Signifying Rappers: Rap and Race in the Urban Present
- First edition cover
- Author: Mark Costello; David Foster Wallace;
- Language: English
- Publisher: Ecco Press
- Publication date: November 1990
- Publication place: United States
- Pages: 140
- ISBN: 978-0-88001-255-3

= Signifying Rappers =

1990 book by Mark Costello and David Foster Wallace

Signifying Rappers: Rap and Race in the Urban Present is a nonfiction book by Mark Costello and David Foster Wallace.
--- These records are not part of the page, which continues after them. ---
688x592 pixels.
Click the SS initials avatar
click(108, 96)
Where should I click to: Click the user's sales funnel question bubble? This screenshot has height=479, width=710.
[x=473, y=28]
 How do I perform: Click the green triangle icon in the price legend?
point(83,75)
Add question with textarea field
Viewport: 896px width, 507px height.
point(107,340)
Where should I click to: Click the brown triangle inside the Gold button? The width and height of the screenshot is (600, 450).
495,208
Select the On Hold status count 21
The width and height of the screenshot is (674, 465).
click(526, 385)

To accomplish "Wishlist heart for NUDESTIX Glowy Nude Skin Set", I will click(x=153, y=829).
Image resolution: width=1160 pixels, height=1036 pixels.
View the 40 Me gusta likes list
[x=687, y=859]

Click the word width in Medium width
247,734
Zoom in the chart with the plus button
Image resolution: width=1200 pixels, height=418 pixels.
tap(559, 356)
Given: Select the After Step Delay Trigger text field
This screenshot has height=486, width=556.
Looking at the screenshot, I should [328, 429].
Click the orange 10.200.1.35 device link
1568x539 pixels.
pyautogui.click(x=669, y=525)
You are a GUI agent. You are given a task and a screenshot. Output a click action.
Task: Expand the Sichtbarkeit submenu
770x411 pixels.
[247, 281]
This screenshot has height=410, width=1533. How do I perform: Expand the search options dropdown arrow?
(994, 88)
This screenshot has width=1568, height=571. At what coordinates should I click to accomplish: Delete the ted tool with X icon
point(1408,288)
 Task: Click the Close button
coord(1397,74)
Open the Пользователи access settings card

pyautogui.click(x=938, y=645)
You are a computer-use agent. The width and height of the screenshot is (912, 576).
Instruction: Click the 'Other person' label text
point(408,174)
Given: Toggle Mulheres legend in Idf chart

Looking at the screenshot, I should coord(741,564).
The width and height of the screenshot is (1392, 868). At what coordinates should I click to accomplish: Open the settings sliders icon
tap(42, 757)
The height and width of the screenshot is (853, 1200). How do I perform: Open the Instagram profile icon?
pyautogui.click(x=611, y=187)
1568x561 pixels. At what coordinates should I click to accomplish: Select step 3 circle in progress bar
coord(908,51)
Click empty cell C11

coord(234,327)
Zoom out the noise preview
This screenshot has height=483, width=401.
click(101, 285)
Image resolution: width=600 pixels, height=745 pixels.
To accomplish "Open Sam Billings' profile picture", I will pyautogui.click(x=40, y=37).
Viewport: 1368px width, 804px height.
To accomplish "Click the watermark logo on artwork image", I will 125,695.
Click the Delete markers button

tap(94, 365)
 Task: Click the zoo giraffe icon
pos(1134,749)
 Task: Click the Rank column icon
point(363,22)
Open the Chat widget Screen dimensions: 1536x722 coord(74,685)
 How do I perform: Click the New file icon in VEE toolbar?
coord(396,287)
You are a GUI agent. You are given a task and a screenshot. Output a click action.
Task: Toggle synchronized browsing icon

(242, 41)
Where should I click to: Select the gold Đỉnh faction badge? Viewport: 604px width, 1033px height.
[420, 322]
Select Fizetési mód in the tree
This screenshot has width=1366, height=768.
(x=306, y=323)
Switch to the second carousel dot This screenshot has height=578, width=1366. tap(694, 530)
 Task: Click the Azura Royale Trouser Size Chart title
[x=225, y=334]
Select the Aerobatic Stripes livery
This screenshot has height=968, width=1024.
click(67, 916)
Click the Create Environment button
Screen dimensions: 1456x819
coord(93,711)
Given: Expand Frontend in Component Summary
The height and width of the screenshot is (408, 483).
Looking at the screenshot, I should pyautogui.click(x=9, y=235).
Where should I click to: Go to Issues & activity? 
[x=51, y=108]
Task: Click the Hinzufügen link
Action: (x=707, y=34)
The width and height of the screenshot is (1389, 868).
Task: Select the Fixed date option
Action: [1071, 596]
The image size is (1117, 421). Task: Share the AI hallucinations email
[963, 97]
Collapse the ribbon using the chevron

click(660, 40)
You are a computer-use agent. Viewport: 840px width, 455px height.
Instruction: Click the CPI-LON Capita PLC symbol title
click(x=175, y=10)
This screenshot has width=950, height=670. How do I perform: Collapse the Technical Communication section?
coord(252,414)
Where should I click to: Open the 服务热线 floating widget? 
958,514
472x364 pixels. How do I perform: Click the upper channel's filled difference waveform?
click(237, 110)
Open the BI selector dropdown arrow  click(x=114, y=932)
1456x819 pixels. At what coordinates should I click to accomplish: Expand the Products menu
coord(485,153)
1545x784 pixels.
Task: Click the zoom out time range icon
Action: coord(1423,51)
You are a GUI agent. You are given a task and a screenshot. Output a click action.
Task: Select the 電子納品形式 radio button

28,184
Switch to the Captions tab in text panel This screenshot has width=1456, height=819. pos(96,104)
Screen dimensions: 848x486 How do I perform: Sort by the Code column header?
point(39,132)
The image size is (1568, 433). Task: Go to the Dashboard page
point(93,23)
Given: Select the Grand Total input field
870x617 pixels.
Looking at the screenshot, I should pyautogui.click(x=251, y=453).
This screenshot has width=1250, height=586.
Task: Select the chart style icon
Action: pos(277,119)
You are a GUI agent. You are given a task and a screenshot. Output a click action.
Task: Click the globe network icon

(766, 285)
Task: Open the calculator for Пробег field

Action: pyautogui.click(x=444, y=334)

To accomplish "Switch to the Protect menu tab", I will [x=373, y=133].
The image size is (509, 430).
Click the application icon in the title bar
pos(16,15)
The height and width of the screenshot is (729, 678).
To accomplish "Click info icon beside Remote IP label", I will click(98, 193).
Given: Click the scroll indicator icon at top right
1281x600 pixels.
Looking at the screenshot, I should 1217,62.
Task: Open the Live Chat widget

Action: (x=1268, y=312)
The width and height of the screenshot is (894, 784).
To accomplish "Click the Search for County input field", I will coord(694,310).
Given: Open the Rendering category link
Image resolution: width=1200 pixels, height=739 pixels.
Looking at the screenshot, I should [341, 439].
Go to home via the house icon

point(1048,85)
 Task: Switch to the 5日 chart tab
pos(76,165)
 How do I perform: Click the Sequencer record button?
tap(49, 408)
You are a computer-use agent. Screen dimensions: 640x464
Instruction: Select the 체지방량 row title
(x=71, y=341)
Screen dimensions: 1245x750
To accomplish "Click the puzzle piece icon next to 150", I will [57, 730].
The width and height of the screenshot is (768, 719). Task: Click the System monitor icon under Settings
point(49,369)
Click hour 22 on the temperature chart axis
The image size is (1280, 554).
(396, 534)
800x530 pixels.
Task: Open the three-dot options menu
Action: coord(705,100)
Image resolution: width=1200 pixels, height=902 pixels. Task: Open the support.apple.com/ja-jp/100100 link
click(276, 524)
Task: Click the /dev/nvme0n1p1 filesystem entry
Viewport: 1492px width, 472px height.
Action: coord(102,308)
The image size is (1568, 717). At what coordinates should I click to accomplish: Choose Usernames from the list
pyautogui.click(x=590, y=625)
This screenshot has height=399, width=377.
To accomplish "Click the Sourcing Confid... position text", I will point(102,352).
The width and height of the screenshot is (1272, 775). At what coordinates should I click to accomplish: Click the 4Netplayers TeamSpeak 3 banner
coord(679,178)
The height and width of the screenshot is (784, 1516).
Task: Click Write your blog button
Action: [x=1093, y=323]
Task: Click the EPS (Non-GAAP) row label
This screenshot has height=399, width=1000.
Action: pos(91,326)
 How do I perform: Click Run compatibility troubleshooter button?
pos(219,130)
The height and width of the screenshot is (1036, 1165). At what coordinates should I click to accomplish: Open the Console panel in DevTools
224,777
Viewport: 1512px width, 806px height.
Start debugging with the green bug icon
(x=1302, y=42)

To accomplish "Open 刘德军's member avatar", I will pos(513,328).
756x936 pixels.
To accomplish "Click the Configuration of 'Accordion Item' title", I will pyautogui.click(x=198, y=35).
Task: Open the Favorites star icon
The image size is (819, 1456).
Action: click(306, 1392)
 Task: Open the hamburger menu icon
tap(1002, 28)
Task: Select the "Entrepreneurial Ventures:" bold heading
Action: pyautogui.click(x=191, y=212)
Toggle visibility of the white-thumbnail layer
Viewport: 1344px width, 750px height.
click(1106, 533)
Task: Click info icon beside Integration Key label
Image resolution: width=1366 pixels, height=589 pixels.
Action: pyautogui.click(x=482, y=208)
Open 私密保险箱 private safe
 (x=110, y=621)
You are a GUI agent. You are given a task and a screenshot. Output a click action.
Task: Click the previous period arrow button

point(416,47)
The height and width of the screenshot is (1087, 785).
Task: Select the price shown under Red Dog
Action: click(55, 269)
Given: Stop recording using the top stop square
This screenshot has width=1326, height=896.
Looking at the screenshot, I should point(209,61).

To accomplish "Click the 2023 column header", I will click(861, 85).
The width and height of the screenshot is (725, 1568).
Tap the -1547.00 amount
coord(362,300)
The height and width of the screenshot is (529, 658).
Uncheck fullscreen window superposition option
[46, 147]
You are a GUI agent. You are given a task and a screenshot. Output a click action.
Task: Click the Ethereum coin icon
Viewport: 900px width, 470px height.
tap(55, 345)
The book explores the music genre's history as it intersected with historical events, either locally and unique to Boston, or in larger cultural or historical contexts.

== Title ==
The title is based on the track "Signifying Rapper" on the album Smoke Some Kill by Schoolly D. The teasing, taunting, and insulting tradition within African American culture is referred to as "signifyin'", though the word's other meanings are perhaps reflected in Costello and Wallace's title. Henry Louis Gates Jr. has written extensively on the Signifyin (or Signifying) Monkey, its origins and meaning, and how the monkey's attitude and effort to overcome evolved into the "Your motha is so fat" back-and-forth that was part of hip hop's original culture. The slang of rap, like all slang, may include words that signify others, such as "cut" (turntable technique), "bite" (stealing someone else’s rhymes), "dope" (great), "dawg" (male friend) and such neologisms as "edutainment" (KRS-One) or "raptivist" (Chuck D of Public Enemy), but it is not an important use of the idea of signifying in rap or hip hop. Signifying in critical theory usage is also meaningful, as signifier in critical theory, and in the linguistic theory of Ferdinand de Saussure.

== Publication history ==
The work was initially published as a shorter 20-page essay in (Wallace & Costello 1990) and then expanded to book size. The first edition published in late 1990. A second edition was published in 2013, following the death of the first author Wallace, and includes a new preface by second author Mark Costello.
- 1990, Ecco Press, 140 pp, ISBN 0-88001-255-2.
- 2013, Back Bay Books, 176 pp, ISBN 978-0-316-22583-0.